Hungry for views, many news carriers have written countless stories about the ‘epidemic’ of vaping in schools. Some have even spread fanciful concerns about cocaine e-liquid.
One of the keen drivers behind the moral panic in America has been interest groups like Campaign for Tobacco-Free Kids. These groups want the FDA to bring in new restrictions that will damage vaping companies.
A moral panic is an intense sense of fear that spreads rapidly through society. It usually centres on some perceived ‘evil’ that will corrupt the well-being of society.
In reality, this perceived evil is nowhere near as common as the blanket media coverage would suggest.
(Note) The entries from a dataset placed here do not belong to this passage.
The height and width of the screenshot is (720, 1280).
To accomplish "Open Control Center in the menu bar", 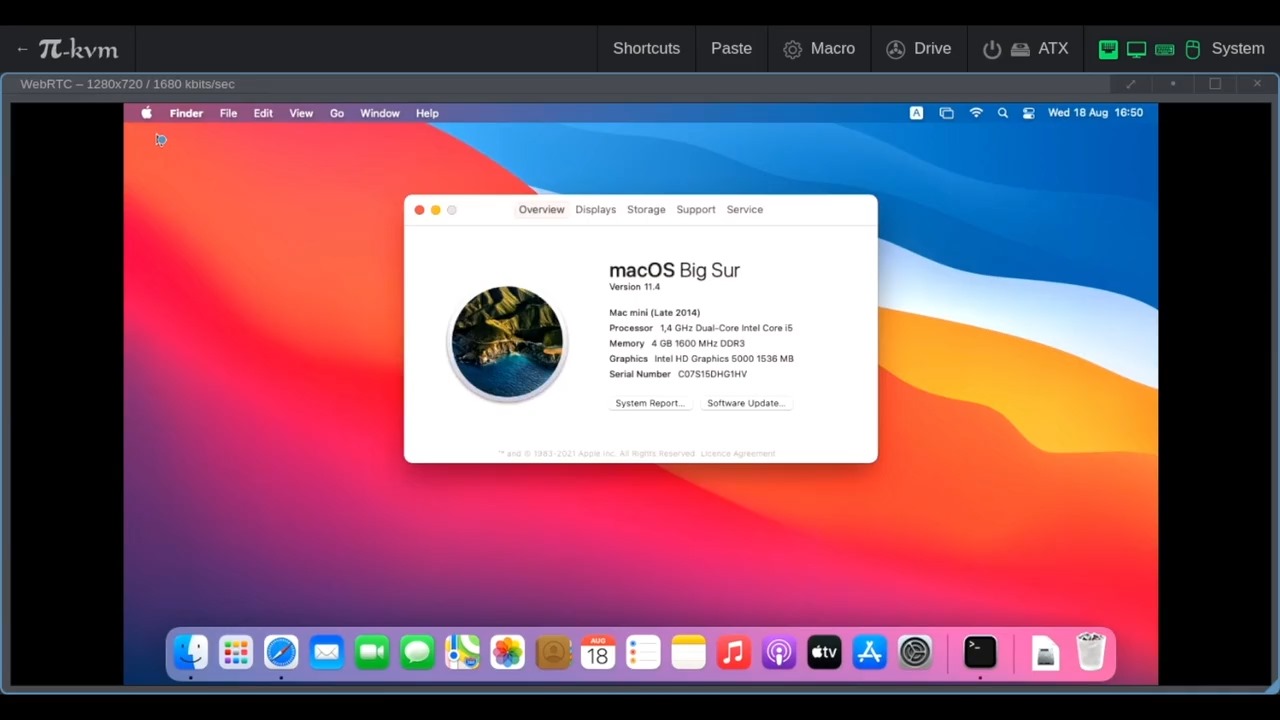I will (x=1028, y=113).
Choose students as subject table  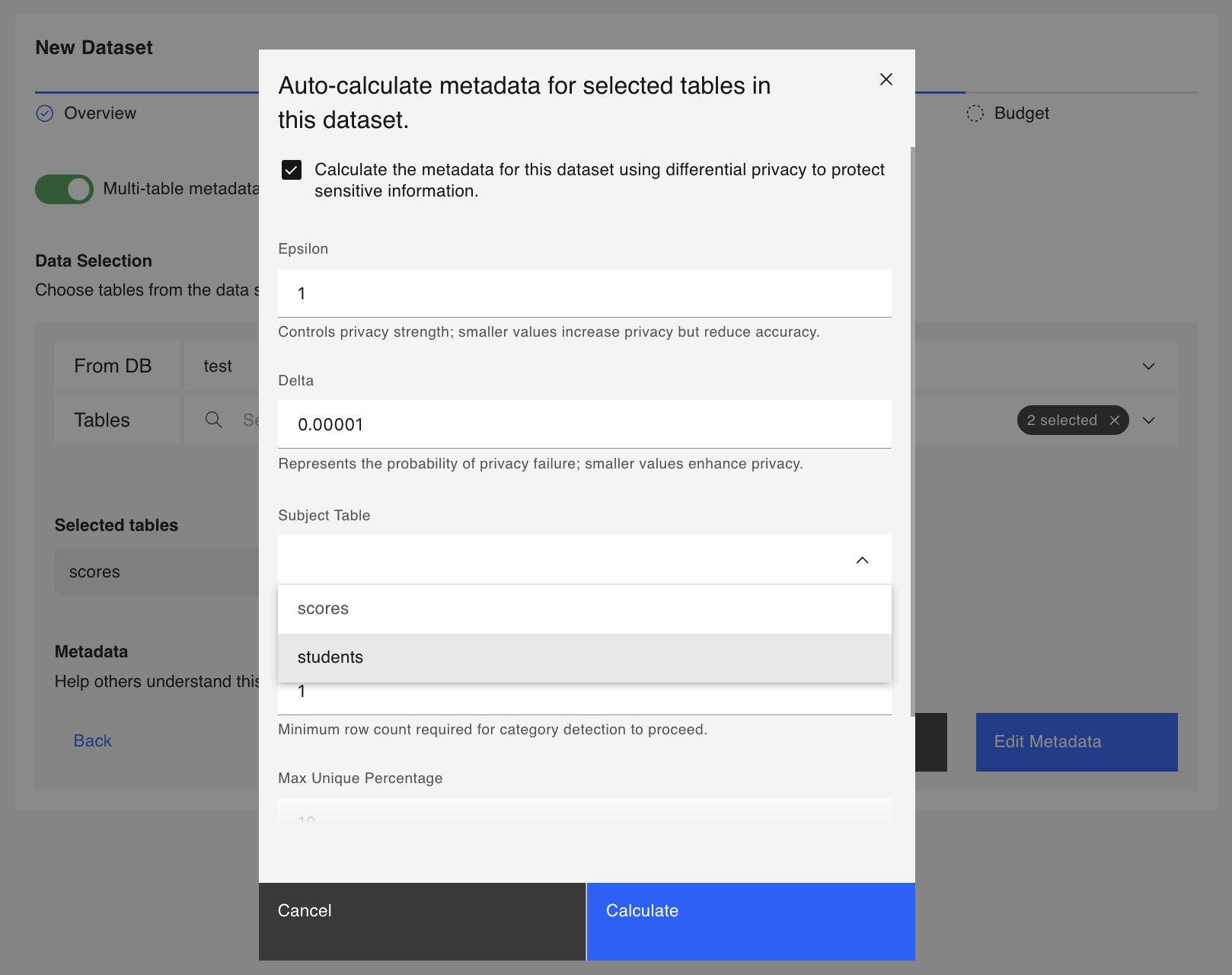pyautogui.click(x=585, y=657)
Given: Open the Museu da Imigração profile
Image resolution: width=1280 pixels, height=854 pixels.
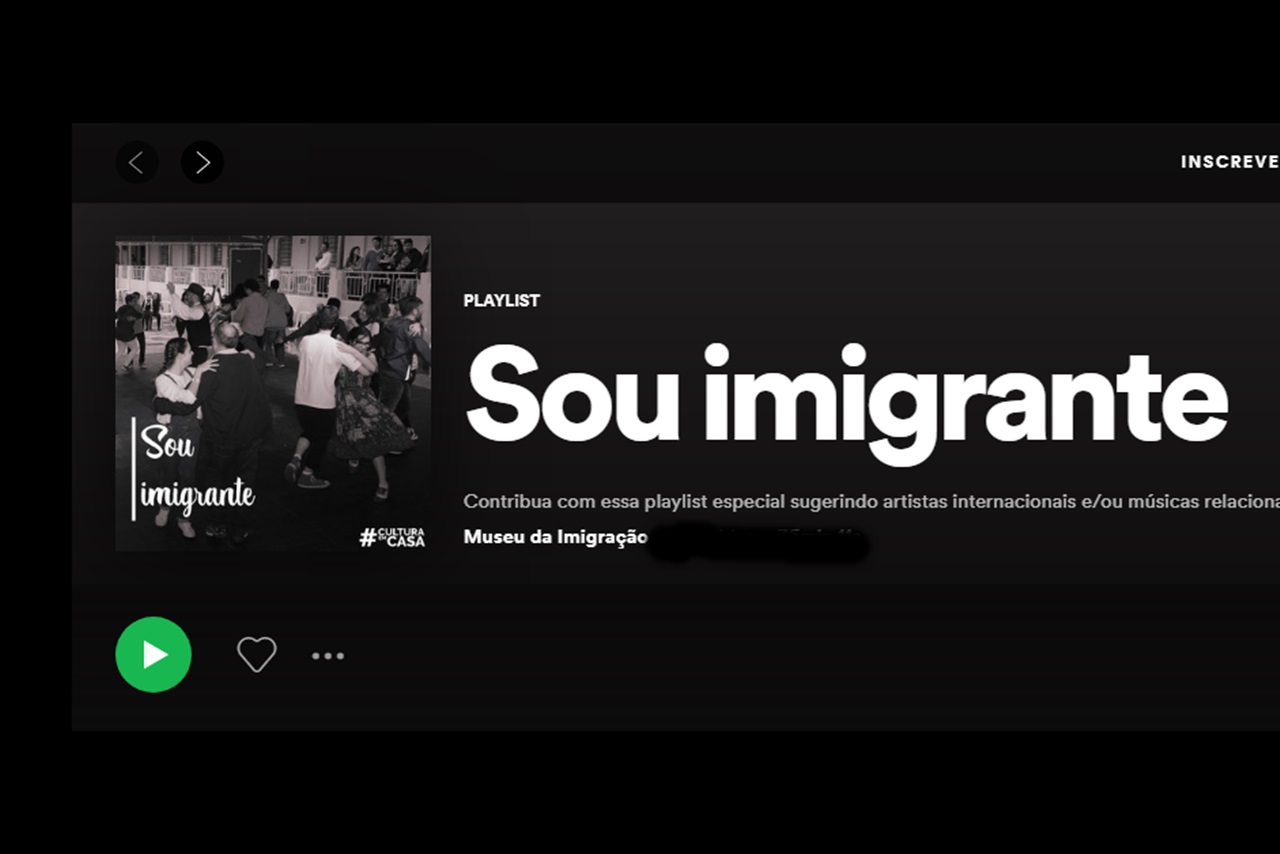Looking at the screenshot, I should coord(556,537).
In some circumstances, the evil is just a kind of urban legend.
Moral panics can have an impact on public perceptions and political policies.
The moral panic concept has been applied to numerous phenomenon including gangs, terrorism and illegal immigration. Researchers argue that moral panics have shaped laws in all of these areas.
The reality of underage vaping is far removed from the picture portrayed in the media of vape products corrupting vulnerable teenagers.
The overwhelming majority of people who use e-cigarettes are current or former adult smokers.
Research shows that e-cigarettes are rarely used by young people who have not previously smoked. In Europe, fewer than 0.5% of those who have never smoked use e-cigarettes.
An extensive review of available evidence revealed a growing consensus that vaping is at least 95% safer than cigarette smoking.
We’ve decided to compare this moral panic with some other famous moral panics.
In 1980, Parents across America were concerned that their child was being exposed to satanic ritual abuse their local daycare.
Their suspicions were ‘confirmed’ by law enforcement using controversial ‘recovered memories’ from children.
A massive trial resulted in no convictions at McMartin Preschool in California, which was the epicentre of the satanic abuse claims.
Today, the affair is held up as one of the most unbelievable moral panics that was driven largely by one mentally unstable parent.
Children and teenagers are at the centre of a lot of moral panics and so is sex.
Another example of teenage moral panics are so called ‘rainbow parties’, where girls apparently wear different coloured lipsticks and, one-by-one, perform oral sex on a group of boys.
We can’t say for sure that these kinds of parties never happened, but there is certainly no evidence that these parties were widespread.
Many sex researchers and adolescent-health professionals say that rainbow parties simply aren’t a big part of teenage sexual behaviour.
Violence also figures prominently in moral panics. And the “don’t flash your headlights” story is one of the most unbelievable.
The story goes that, in order to get into a gang, a prospective member would have to driver around with their headlights off and murder the first person who flashed at them.
It started out with bikers and then moved onto youth gangs in LA in the 1990s, but the story is a complete urban legend.
In more than 30 years since this story first emerged, no police department has recorded a single example of this happening.
Drugs also make good moral panic fodder. And the moral panic that surrounded the spread of ‘bath salts’ was very intense.
It all started with Rudy Eugene, the man who chewed the face off a homeless guy before being shot dead by Miami police.
The crime was initially blamed on ‘bath salts’ – synthetic recreational drugs that are chemically similar to crystal meth.
These drugs were federally legal at the time and there were immediate calls for them to be banned. But when Eugene’s toxicology report came back it emerged he hadn’t taken any such drugs.